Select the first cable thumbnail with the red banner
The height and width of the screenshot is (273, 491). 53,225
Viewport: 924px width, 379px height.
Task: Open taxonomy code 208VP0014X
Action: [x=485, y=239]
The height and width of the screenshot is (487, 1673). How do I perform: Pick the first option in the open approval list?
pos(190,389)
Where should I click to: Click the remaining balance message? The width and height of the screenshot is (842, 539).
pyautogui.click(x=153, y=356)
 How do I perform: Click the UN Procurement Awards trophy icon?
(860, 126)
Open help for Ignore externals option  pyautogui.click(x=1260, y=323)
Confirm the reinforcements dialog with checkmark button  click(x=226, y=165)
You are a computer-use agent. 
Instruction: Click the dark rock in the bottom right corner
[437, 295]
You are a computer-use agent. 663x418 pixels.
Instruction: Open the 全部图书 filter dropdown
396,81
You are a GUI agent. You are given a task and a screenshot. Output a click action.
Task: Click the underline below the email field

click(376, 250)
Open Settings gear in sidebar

Task instructions | Only lines containing the word "computer" should appear in the answer, and every such line from the records above must be there.

Answer to the problem |
You are a computer-use agent. 
You are a computer-use agent. 663x418 pixels.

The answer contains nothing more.